First reviews drop for Ghost in the Shell

Photo credit: Paramount
Photo credit: Paramount

From Digital Spy

The first reviews for the Ghost in the Shell live-action adaptation have landed and they might surprise you.

With the casting of Scarlett Johansson as Major leading to accusations of whitewashing, hopes among fans of the iconic anime were likely not that high, but it seems Rupert Sanders has delivered a movie worthy of the original... although they're not all positive.

We've rounded up some of the early reactions below.

The Telegraph

"Purists may not want to hear it, but she's ideal at the conceptual side of the role. The unusual disconnect between Johansson's intelligence and her coolly dispassionate looks has been exploited before, most brilliantly in Jonathan Glazer's Under the Skin. Here she is both ghost and shell – a pair of soulful eyes, welling with memory and confusion, stranded inside a gorgeously supple action figure.

"For Johansson, this could easily be a franchise in the making, her own futuristic, post-human equivalent of a John Wick or Bourne. It needs the embrace of a willing audience first, but with trappings this glintingly cool and seductive, it's hard to see how the offer can be refused."

The Hollywood Reporter

"The original film managed to be both violent and philosophical, putting the viewer in an uneasy place and pushing us to ponder the future of humanity in an increasingly computerised world - a world that would have a huge influence on the Wachowskis' magnum opus, all the way down to the cable ports in the back of each character's head.

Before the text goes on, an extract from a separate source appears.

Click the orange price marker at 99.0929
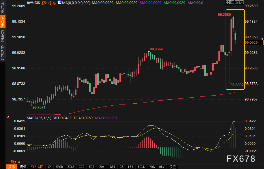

"Here we get a taste of that ambience, but it feels more like a backdrop than the crux of the story, which boils down to yet another good vs evil scenario where no mystery is left unsolved and conflicts are tied up in an all-too Hollywood way."

Photo credit: Paramount
Photo credit: Paramount

Variety

"Spectacularly honouring the spirit and aesthetic of Mamoru Oshii's beloved animated adaptations without resorting wholly to slavish cosplay, this is smart, hard-lacquered entertainment that may just trump the original films for galloping storytelling momentum and sheer, coruscating visual excitement - even if a measure of their eerie, melancholic spirit hasn't quite carried over to the immaculate new carapace."

IndieWire

"The film is not without its superficial pleasures, and non-devotees might soak up some of its stimuli for future repurposing as profile photos, or as the backdrop to a club night. Sanders is becoming increasingly adept at framing the kind of images any 14-year-old would deem cool (Scar-Jo in slo-mo, erupting through plate glass in latex!), which should ensure smooth progress in the modern movie business.

"Yet whatever philosophical nuggets were lurking amid Oshii's tangled plotting, they surely merited closer consideration by a filmmaker who wasn't trading in gloss, and doesn't merely regard human beings as elements of design."

Photo credit: @ParamountUK / Twitter
Photo credit: @ParamountUK / Twitter

The Wrap

"Bathed in violent neon colors and augmented by the fanciest 3D money can buy, every frame of Ghost in the Shell feels worked over to the max, but in the best possible way. What inventive verve the former ad-man Sanders (who's only on his second feature length film, after 2012's Snow White and the Huntsman) lacks, he makes up for in his focus and work ethic, in his dedication to recreating the idiosyncratic anime world and making it sing in live-action."

Ghost in the Shell is released in UK cinemas tomorrow (March 30) and US cinemas on Friday (March 31).